Published on November 13th, 2021 | by Daniel Sherman Fernandez0
Global Car Manufacturers Are Targeting USD515 Billion EV Investment
This massive EV Investment is for battery and electric vehicle production.
The COP 26 has pushed many changes in the global automotive market and car manufacturers have been ‘forced’ to make quick changes to their product lineup.
However, the petrol powered vehicle is not going away anytime soon. IHS Markit expects that in 2030, 87 percent of new cars will still feature some form of internal-combustion engine. Stephanie Brinley, a senior auto analyst at IHS Markit, said automakers are playing a long game. Consistency in the form of competitive models and coherent strategy can be as important as initial sales.
“It’s a struggle in the beginning to get consumers to think about cars differently,” she says. “It’s not so important to sell 100,000 units out of the gate but to build the business.”
Well, on November 10th Reuters reported that global automakers are planning to spend more than half a trillion dollars on electric vehicles and batteries through 2030 as they ramp up investments aimed at persuading new car buyers away from petrol powered vehicles to meet increasingly tough de-carbonization targets.
Less than three years ago, a similar analysis by Reuters found car companies planned to spend USD300 billion on EVs and related technologies. But looming zero-carbon mandates in cities such as London and Paris and countries from Norway to China have lent additional urgency to the industry’s EV-related investment commitments.
The most recent analysis shows carmakers planning to spend an estimated USD515 billion over the next five to 10 years to develop and build new battery-powered vehicles and shift away from combustion engines.
Other surveys have come up with different spending projections. In June, consulting firm AlixPartners said auto industry investments in electric vehicles would reach USD330 billion by 2025. In 2020, all global automakers combined spent nearly USD225 billion on capital expenditures and research and development, according to AlixPartners.
Tesla, currently the world’s largest EV manufacturer, appears to be the one company that is selling virtually every vehicle it can build and is readying new multibillion-dollar “gigafactories” near Berlin and Austin that will significantly boost its annual production capacity.

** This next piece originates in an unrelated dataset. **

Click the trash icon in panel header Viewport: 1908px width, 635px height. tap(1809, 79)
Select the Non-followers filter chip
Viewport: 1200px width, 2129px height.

Meanwhile, political and regulatory pressure is building on the world’s carmakers to begin phasing out production of fossil-fueled vehicles, including petrol-electric hybrids, over the next 10-15 years, while ramping up output of full electric models.
A number of countries, from Singapore to Sweden, have said they will ban sales of new combustion engine vehicles by 2030. U.S. President Joseph Biden has said he wants 40 percent to 50 percent of sales to be electric vehicles by 2030.
Germany’s VW Group, which is still recovering financially from the 2016 Dieselgate emissions cheating scandal, continues to lead the rest of the industry, with more than USD110 billion in EV and battery investment commitments through 2030.
Meanwhile, Brian Maxim, head of global powertrain forecasting at AutoForecast Solutions, likens the growing investment commitments in vehicle electrification to the Cold War:
“Once a few manufacturers announced EV programs, everyone else had to announce their own or be viewed as being left behind.”
However, he added, “this leaves a lot of vehicle manufacturers planning significant volumes for a vehicle category that has unknown consumer acceptance, and will have minimal to no profit” for years.